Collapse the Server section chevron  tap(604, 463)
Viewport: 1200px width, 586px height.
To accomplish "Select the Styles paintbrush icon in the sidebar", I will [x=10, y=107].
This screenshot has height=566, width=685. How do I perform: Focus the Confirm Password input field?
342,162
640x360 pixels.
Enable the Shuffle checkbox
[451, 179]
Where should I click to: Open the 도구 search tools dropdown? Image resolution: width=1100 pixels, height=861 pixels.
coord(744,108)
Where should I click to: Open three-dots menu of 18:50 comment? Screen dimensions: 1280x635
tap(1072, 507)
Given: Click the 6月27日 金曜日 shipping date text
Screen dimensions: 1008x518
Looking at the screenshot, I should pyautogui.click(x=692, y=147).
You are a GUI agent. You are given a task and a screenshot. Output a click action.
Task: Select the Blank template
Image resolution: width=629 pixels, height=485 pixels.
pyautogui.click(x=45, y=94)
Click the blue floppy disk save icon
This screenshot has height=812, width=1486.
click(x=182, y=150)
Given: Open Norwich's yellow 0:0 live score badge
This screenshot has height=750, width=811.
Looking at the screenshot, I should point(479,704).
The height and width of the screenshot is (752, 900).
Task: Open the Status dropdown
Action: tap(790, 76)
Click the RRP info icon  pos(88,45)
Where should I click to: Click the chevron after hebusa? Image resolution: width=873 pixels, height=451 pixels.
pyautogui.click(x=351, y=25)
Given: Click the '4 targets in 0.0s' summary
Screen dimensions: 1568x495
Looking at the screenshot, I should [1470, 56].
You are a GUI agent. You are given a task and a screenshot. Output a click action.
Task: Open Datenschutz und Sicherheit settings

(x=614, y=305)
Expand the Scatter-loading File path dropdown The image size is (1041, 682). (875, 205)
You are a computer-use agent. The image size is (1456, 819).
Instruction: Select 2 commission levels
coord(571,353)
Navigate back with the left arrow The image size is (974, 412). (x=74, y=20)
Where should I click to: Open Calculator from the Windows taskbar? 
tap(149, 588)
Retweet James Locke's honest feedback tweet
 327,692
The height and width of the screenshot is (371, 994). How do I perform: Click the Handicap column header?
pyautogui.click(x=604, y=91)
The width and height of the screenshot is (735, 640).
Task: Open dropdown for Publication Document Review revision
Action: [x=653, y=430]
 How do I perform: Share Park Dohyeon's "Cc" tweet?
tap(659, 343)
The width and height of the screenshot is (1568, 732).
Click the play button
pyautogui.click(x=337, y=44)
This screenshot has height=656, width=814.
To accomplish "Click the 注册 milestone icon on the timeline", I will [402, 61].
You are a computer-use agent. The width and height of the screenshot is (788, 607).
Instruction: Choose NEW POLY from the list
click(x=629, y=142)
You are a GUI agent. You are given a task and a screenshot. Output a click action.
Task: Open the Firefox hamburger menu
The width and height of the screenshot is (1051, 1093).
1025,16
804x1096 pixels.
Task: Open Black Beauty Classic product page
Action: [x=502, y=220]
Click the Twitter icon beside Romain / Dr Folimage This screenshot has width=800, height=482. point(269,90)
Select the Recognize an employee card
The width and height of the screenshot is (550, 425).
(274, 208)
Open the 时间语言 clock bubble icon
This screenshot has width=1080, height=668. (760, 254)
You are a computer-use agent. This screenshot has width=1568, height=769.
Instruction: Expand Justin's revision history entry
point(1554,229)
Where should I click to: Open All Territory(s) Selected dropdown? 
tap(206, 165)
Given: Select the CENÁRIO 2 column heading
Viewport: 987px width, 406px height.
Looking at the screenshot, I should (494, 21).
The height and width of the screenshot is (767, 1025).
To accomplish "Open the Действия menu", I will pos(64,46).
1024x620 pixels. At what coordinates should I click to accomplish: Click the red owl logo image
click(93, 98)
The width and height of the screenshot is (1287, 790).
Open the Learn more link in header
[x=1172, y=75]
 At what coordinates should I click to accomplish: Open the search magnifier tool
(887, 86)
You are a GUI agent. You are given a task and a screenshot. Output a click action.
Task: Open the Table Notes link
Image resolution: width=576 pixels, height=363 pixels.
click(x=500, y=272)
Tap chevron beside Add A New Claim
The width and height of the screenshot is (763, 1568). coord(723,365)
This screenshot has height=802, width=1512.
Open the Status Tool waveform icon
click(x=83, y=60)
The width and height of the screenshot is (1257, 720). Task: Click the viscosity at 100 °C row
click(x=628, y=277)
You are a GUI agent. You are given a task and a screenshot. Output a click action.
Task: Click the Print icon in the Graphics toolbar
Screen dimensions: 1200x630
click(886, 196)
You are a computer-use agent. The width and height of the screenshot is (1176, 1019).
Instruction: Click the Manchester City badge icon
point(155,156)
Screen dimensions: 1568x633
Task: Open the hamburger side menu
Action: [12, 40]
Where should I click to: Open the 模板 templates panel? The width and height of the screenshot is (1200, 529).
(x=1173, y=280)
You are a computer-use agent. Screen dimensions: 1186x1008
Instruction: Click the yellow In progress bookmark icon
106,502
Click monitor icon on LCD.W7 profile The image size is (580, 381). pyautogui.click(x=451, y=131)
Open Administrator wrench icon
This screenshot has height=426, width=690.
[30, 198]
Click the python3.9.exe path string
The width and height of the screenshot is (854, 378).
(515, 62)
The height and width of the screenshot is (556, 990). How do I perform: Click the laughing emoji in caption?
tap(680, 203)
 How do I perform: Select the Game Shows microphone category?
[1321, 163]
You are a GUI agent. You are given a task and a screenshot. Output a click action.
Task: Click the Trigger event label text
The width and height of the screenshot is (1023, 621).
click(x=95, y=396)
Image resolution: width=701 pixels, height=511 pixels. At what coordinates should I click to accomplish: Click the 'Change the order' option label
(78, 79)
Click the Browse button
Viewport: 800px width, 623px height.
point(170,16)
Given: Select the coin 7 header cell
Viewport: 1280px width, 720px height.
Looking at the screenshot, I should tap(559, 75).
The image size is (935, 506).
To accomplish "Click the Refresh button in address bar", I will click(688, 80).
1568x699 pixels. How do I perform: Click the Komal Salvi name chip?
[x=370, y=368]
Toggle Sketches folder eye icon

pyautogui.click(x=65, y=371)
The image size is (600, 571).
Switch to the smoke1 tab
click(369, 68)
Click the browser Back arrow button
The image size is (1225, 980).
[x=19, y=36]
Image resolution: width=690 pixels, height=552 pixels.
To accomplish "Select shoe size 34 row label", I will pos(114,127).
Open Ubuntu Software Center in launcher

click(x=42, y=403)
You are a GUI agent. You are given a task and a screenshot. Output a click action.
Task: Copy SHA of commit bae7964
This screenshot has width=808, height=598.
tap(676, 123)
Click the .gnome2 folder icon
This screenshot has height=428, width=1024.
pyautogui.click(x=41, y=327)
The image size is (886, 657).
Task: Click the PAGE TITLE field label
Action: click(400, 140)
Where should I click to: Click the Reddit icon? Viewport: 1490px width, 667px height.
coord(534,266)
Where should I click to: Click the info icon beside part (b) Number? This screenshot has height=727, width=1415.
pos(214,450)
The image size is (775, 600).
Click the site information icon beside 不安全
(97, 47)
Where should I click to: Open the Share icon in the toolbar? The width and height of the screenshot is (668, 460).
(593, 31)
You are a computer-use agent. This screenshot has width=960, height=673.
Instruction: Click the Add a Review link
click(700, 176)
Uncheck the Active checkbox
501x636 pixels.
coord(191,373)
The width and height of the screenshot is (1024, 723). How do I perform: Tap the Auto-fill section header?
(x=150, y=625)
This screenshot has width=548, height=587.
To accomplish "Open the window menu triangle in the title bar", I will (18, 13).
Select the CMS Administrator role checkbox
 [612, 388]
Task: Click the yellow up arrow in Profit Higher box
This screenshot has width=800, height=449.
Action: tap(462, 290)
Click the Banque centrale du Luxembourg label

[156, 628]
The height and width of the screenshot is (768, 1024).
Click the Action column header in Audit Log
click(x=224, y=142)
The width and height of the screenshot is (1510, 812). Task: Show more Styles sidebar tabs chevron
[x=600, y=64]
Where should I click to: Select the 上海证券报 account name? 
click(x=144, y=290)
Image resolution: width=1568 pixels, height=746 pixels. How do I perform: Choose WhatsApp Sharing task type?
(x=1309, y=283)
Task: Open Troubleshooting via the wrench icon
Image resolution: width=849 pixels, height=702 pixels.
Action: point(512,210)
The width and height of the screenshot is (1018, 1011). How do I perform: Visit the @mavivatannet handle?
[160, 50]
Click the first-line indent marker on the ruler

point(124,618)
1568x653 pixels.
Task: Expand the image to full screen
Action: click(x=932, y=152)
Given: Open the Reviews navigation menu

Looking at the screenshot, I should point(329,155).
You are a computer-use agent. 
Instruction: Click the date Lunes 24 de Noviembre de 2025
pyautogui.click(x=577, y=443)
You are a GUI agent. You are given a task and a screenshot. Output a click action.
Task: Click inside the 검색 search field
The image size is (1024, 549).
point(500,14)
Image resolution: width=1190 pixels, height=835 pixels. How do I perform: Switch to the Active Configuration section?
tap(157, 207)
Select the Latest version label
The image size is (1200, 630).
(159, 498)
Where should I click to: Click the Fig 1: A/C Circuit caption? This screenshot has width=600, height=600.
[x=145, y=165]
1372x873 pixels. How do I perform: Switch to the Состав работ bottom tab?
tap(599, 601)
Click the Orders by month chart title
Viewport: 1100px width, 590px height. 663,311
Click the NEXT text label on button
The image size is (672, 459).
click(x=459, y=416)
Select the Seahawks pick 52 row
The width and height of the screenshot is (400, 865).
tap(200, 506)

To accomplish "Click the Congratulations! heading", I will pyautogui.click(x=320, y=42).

▸ Your objective:
Check every line of the data, and copy the ones that contain "computer".

▸ Result for this exercise:
You are a computer-use agent. The image size is (1456, 819).
You are a computer-use agent. The width and height of the screenshot is (788, 607).
You are a computer-use agent. This screenshot has width=1568, height=769.
You are a computer-use agent. The width and height of the screenshot is (1176, 1019).
You are a computer-use agent. Screen dimensions: 1186x1008
You are a computer-use agent. This screenshot has width=960, height=673.
You are a computer-use agent. 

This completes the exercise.